Work task:
In the data below, which lines hold the word "grey"? Copy them.

Records shown:
+++++
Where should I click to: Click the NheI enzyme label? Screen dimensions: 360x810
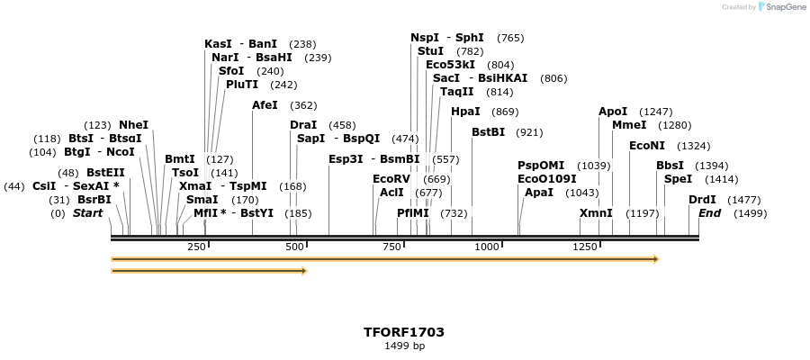tap(133, 125)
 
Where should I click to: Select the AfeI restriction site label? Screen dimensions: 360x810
tap(265, 105)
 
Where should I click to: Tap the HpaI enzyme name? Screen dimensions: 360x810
tap(465, 112)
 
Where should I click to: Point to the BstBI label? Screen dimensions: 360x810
tap(489, 132)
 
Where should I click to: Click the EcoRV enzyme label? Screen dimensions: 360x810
tap(391, 179)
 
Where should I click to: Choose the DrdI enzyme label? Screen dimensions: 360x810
tap(702, 200)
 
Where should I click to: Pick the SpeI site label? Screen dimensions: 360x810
tap(678, 179)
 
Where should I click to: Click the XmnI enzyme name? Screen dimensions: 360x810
tap(596, 213)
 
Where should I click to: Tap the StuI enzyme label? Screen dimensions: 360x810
tap(430, 51)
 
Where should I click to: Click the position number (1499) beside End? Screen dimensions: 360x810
tap(752, 213)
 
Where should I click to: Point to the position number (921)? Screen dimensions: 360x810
tap(529, 132)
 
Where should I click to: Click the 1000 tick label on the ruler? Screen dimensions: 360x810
tap(487, 247)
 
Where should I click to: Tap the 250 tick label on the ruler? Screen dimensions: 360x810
tap(196, 247)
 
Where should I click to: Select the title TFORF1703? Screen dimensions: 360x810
tap(404, 332)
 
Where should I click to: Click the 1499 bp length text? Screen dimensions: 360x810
tap(404, 346)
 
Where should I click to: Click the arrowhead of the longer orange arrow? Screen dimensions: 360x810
tap(656, 259)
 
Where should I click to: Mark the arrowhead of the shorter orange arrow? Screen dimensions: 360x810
tap(303, 270)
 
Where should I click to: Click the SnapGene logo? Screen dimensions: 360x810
tap(779, 7)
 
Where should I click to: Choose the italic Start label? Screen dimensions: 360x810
tap(87, 213)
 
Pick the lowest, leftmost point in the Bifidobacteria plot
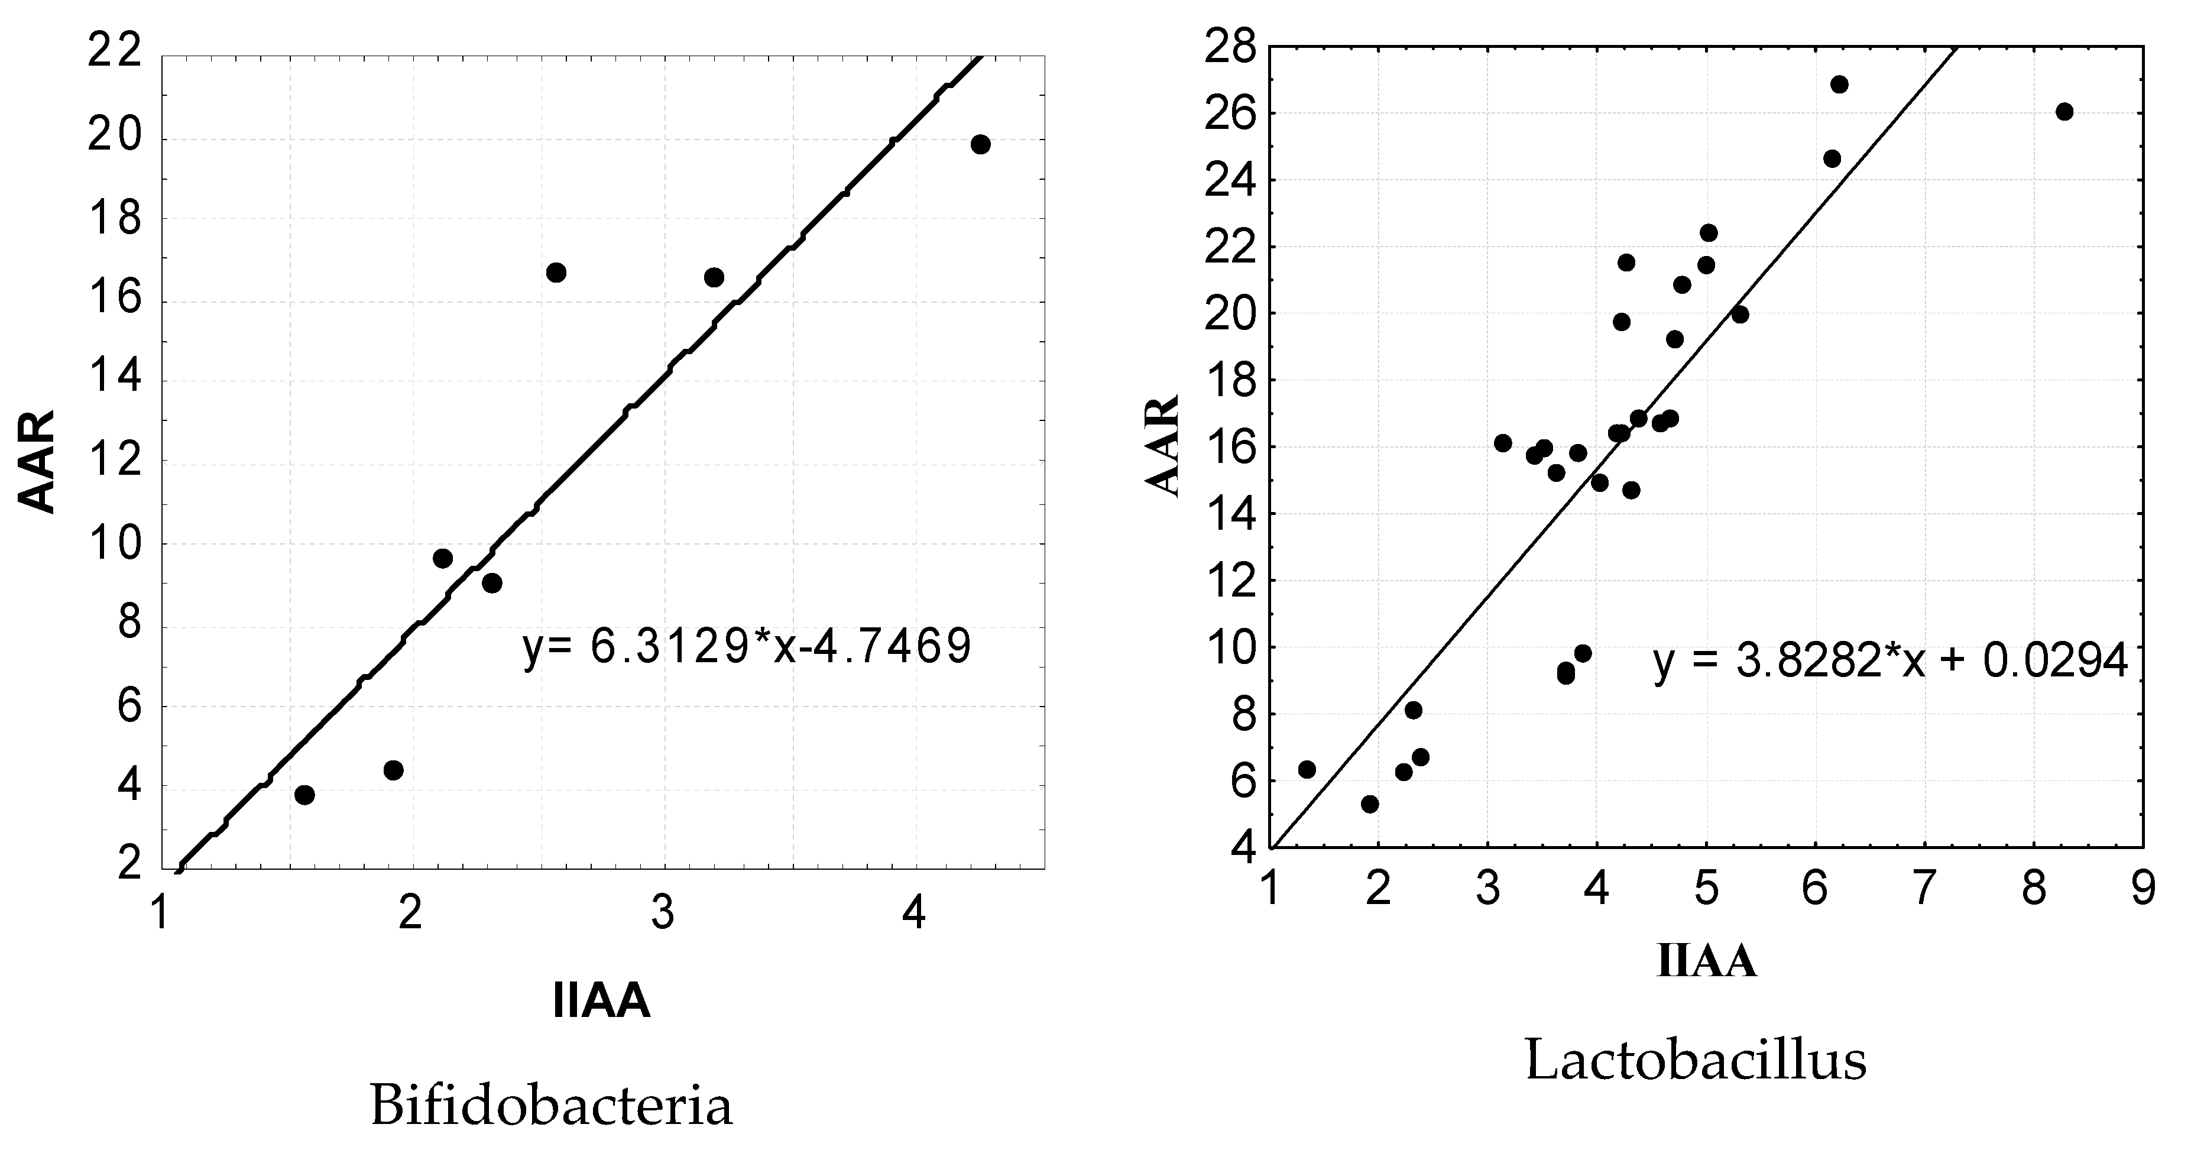click(x=304, y=795)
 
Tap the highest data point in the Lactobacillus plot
click(x=1839, y=84)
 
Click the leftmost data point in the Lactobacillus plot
click(x=1307, y=770)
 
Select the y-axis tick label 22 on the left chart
click(x=114, y=56)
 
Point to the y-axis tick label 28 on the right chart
click(x=1230, y=48)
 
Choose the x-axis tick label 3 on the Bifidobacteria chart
click(x=663, y=913)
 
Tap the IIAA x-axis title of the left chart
click(x=601, y=1000)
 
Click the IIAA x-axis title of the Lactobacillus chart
click(x=1706, y=962)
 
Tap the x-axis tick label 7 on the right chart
click(x=1924, y=890)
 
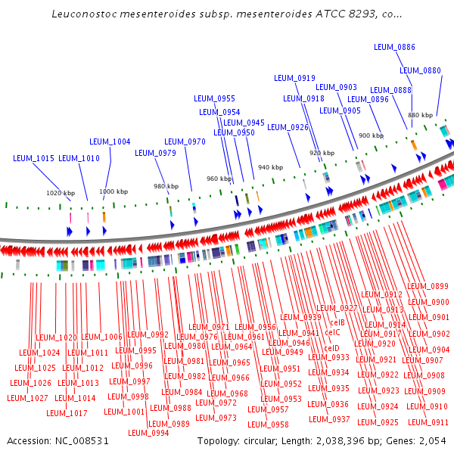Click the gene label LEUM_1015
[33, 159]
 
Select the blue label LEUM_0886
[394, 48]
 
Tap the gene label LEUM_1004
[110, 141]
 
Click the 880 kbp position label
[420, 115]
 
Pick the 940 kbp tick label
[270, 167]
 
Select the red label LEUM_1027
[29, 397]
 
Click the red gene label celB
[337, 322]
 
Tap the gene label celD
[331, 348]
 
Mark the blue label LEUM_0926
[288, 127]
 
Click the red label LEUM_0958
[268, 424]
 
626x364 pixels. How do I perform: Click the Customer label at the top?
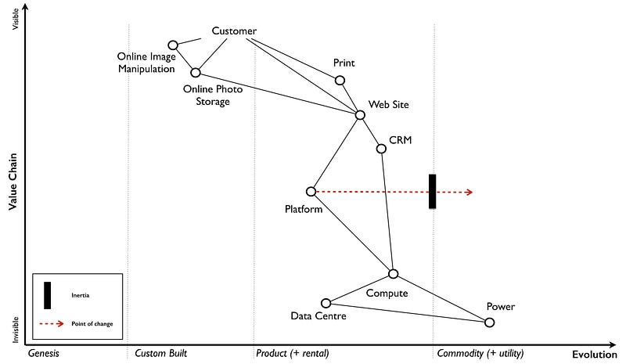(x=234, y=31)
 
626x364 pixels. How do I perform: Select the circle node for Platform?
(x=311, y=191)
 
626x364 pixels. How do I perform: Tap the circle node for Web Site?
(x=360, y=115)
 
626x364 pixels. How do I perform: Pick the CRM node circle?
(x=381, y=148)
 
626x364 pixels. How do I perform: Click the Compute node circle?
(x=394, y=273)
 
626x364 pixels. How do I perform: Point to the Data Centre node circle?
(x=326, y=303)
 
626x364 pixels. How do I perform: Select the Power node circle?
(x=490, y=323)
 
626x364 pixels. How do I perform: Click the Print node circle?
(x=340, y=80)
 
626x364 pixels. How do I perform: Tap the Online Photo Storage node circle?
(x=196, y=72)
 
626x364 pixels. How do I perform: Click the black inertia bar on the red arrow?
(x=433, y=191)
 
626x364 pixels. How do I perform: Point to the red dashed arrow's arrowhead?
(x=469, y=191)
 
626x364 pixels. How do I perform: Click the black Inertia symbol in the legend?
(x=48, y=295)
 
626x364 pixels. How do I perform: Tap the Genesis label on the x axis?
(x=44, y=354)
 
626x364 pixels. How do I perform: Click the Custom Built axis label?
(x=160, y=354)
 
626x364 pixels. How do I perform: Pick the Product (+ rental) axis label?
(x=293, y=354)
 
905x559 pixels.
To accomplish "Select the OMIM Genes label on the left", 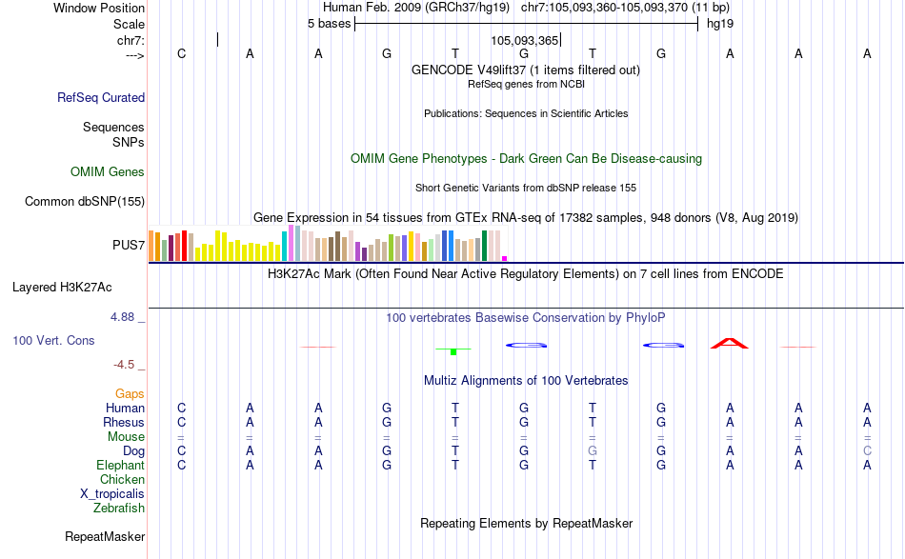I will click(x=108, y=172).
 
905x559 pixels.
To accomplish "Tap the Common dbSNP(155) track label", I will click(x=85, y=201).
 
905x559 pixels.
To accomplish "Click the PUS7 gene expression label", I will click(x=129, y=246).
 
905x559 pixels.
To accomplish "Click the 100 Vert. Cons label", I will click(x=53, y=340).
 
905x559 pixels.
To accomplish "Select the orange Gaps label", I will click(x=130, y=393).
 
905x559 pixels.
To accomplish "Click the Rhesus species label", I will click(x=125, y=422).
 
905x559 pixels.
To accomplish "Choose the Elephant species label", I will click(x=120, y=465).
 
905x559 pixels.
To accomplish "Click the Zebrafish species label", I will click(x=119, y=508).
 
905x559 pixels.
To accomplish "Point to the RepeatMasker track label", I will click(x=105, y=537).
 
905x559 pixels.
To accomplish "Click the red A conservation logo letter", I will click(x=730, y=343).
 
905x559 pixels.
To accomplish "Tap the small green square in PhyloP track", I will click(x=454, y=351).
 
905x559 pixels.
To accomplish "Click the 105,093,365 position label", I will click(x=524, y=40).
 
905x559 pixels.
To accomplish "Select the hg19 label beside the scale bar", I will click(x=719, y=23).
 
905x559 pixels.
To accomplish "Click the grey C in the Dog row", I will click(x=867, y=450).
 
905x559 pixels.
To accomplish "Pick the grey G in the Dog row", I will click(x=593, y=450).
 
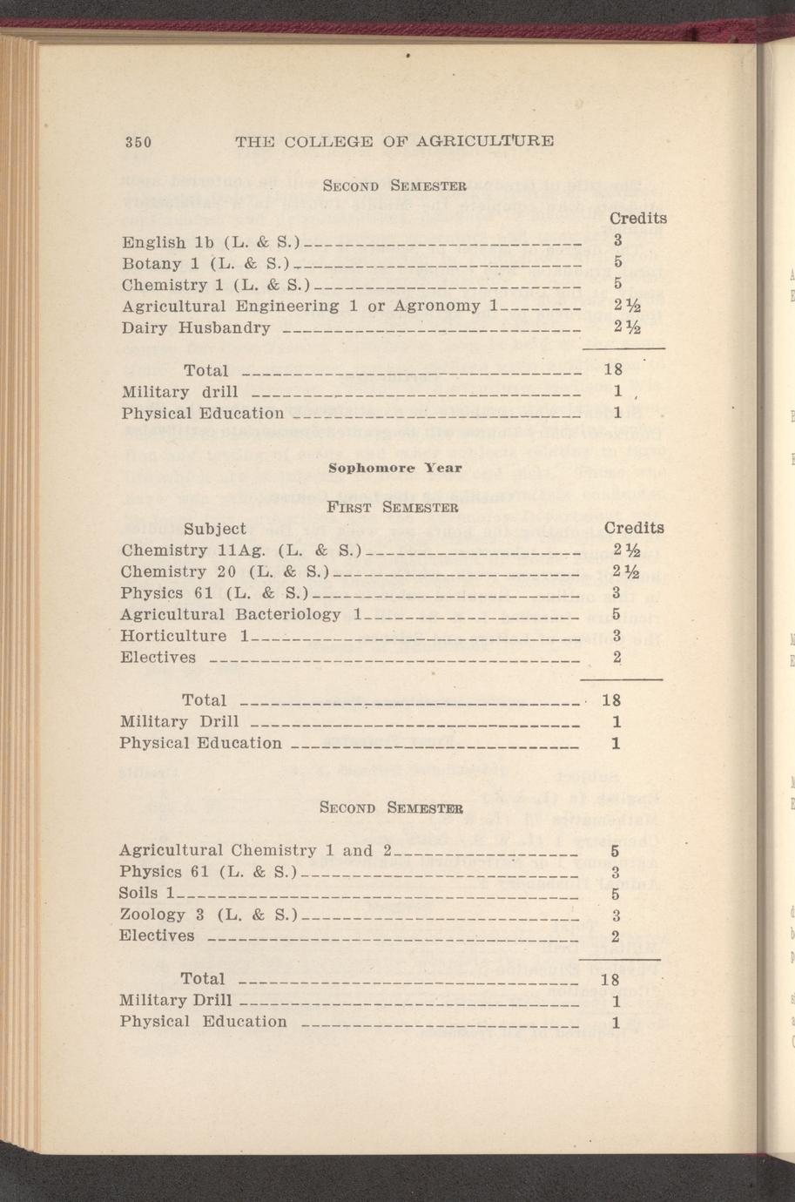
+++++
Solution to this task:
To accomplish "Click the grey C in the Dog row", I will click(x=867, y=450).
To accomplish "Pick the grey G in the Dog row", I will click(x=593, y=450).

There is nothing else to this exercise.